Ayub Daud

Personal information
- Date of birth: 24 February 1990 (age 36)
- Place of birth: Mogadishu, Somalia
- Height: 1.72 m (5 ft 8 in)
- Position: Striker

Youth career
- 1999–2000: Cuneo
- 2000–2009: Juventus

Senior career*
- Years: Team / Apps / (Gls)
- 2008–2013: Juventus / 1 / (0)
- 2009–2010: → F.C. Crotone (loan) / 11 / (0)
- 2010–2011: → Lumezzane (loan) / 4 / (1)
- 2011–2012: → Cosenza (loan) / 14 / (2)
- 2012: → Gubbio (loan) / 11 / (4)
- 2012–2013: Chiasso / 9 / (2)
- 2013–2016: Honvéd / 52 / (14)
- 2016–2017: Viareggio 2014 / 0 / (0)
- Total:  / 102 / (23)

International career
- 2011–2015: Somalia / 40 / (6)

= Ayub Daud =

Somali international footballer

Ayub Daud (Ayuub Daaud, أيوب داود; born 24 February 1990) is a Somali former professional footballer who played as a forward or attacking midfielder for the Somalia national team.

==Club career==
The son of Daud Hussein, a former member of the Somalia national team, Daud was born in Somalia, and moved to Cuneo, Italy with his family at the age of five.

He joined the Juventus youth sector in 2000 and made his debut with the Primavera (under-20) squad in the 2007–08 season.

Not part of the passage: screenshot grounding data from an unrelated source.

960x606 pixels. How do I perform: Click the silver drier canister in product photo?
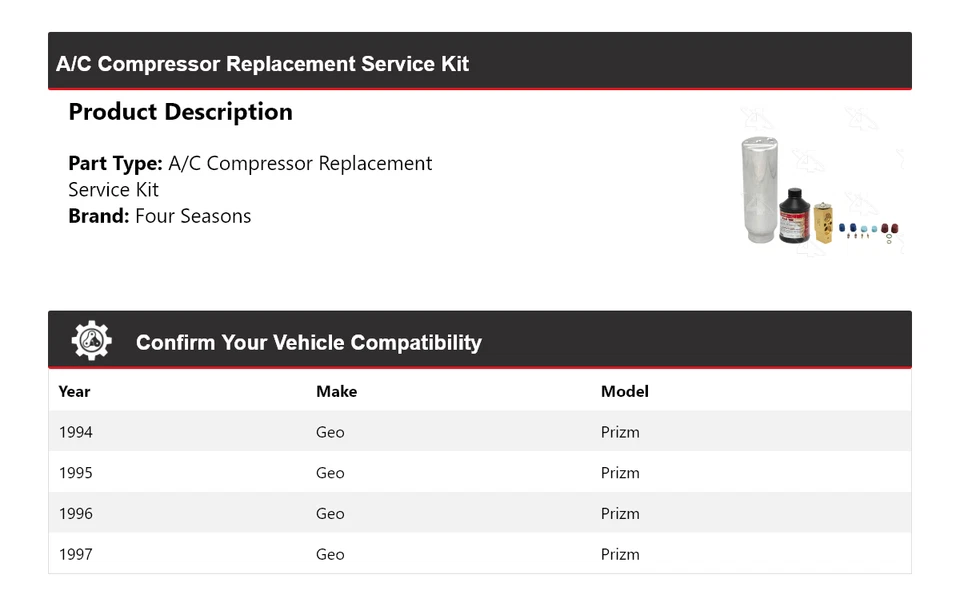click(759, 190)
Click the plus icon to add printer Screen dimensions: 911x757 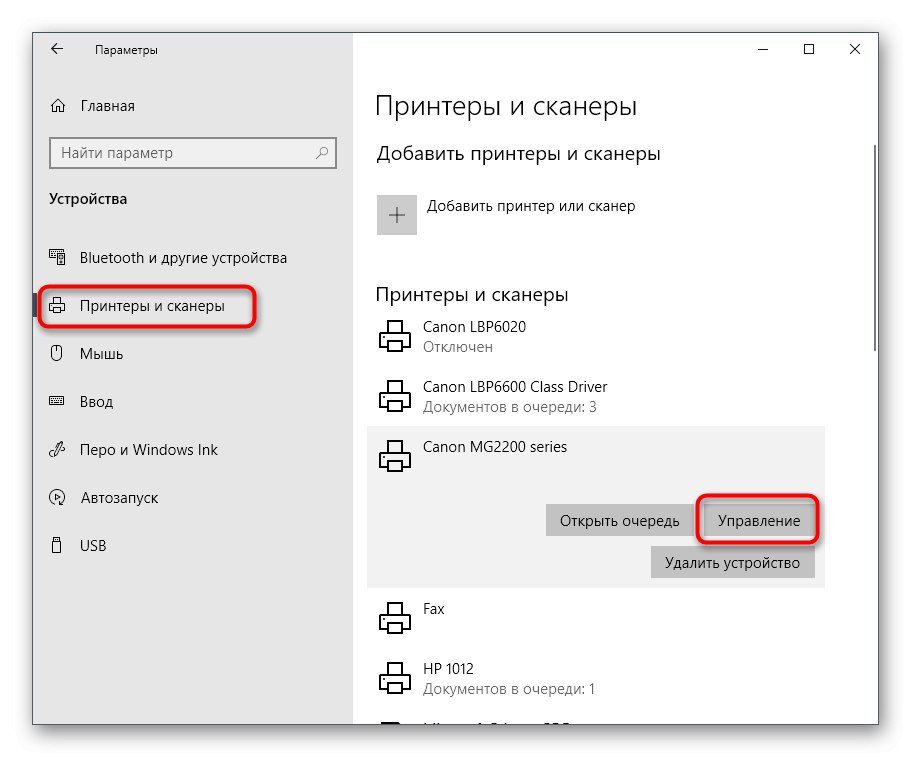coord(397,215)
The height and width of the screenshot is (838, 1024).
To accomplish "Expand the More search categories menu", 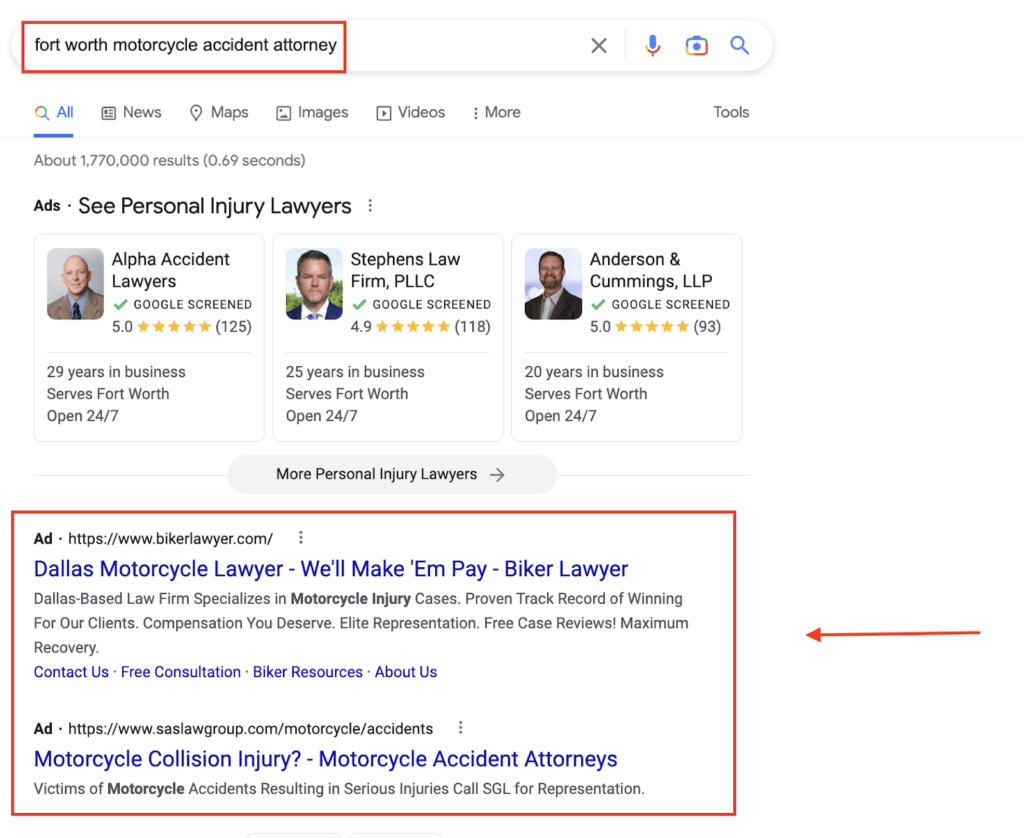I will (497, 112).
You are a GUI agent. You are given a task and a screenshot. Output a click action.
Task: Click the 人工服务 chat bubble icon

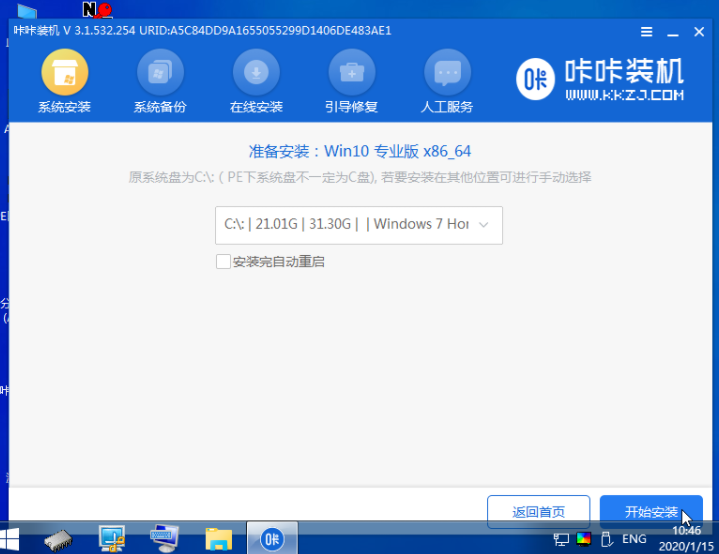447,72
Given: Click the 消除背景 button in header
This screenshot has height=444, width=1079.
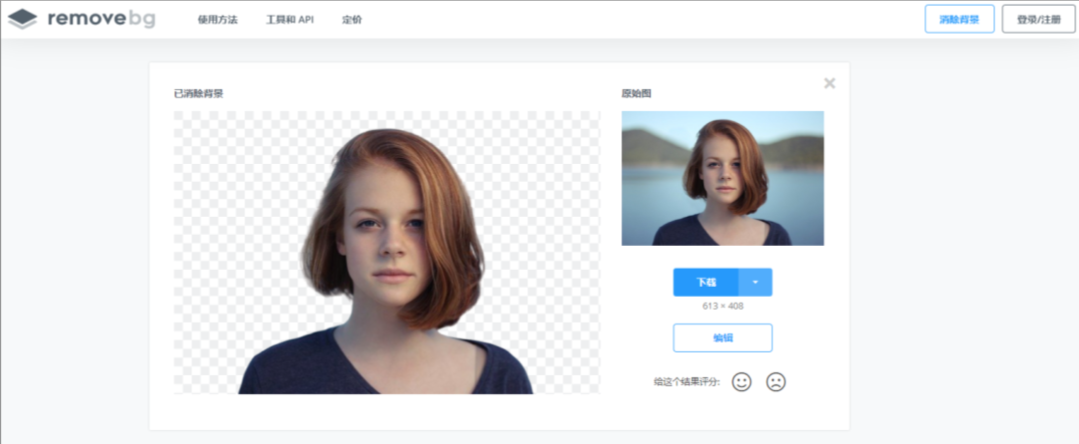Looking at the screenshot, I should pyautogui.click(x=959, y=19).
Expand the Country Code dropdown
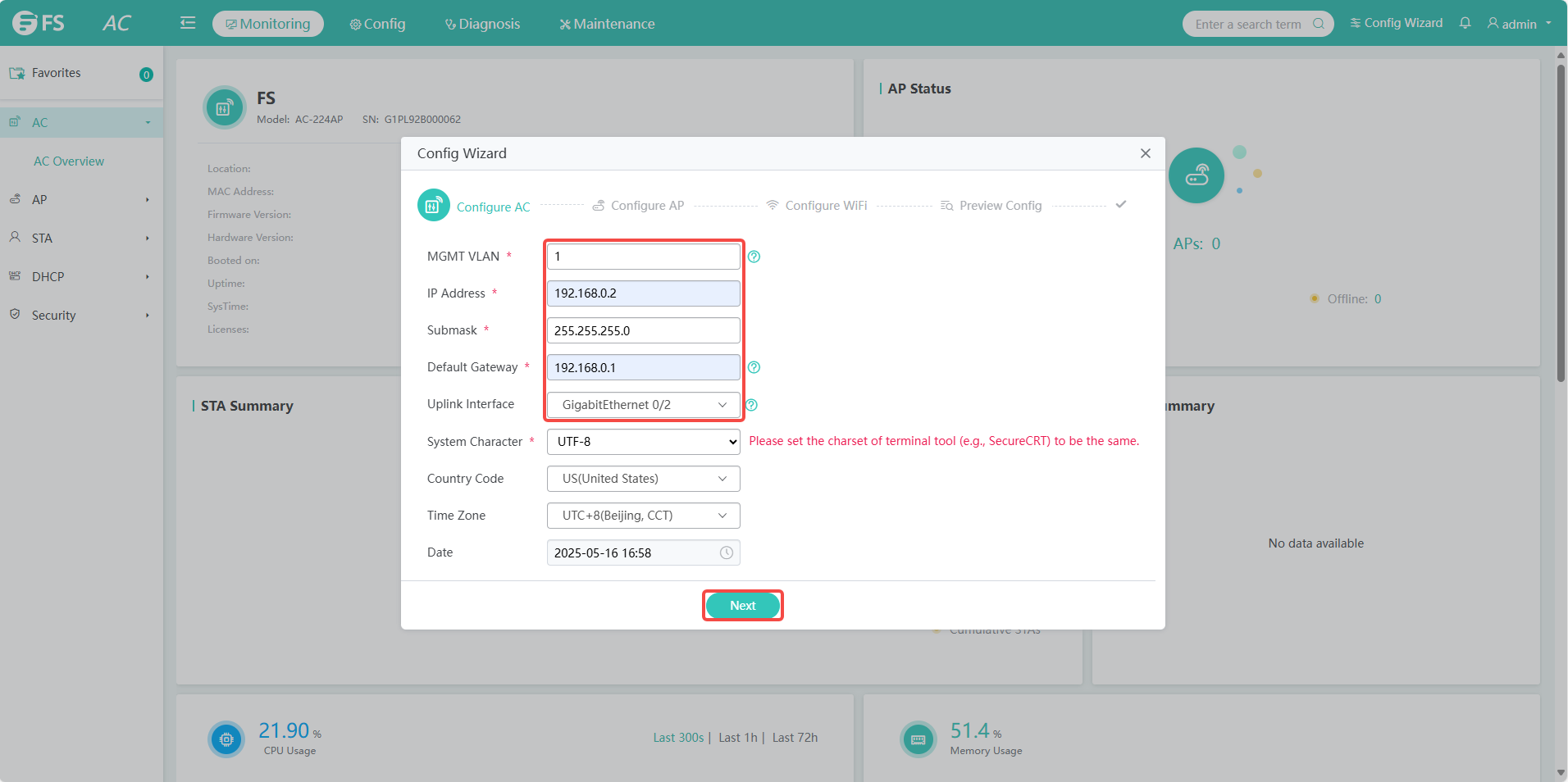1568x782 pixels. (x=643, y=479)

Daud was part of the Juventus squad in the 2009 Torneo di Viareggio, where he was praised as one of the best footballers of the tournament. He scored 20 goals, and was named top scorer of the tournament.

On 14 March 2009, he made his first team debut with Juventus, replacing Sebastian Giovinco during the final minutes of a Serie A 4–1 win over Bologna.

On 6 August 2009, Daud left Juventus and joined Crotone on loan. The youngster endured a difficult time at the southern Italian club, and subsequently returned to Juventus in January of the following year. He was then loaned out to Serie C1 club Lumezzane. On 25 January 2011 he left for Gubbio on loan. Daud left Italy in August 2013 to join Hungarian club Budapest Honvéd.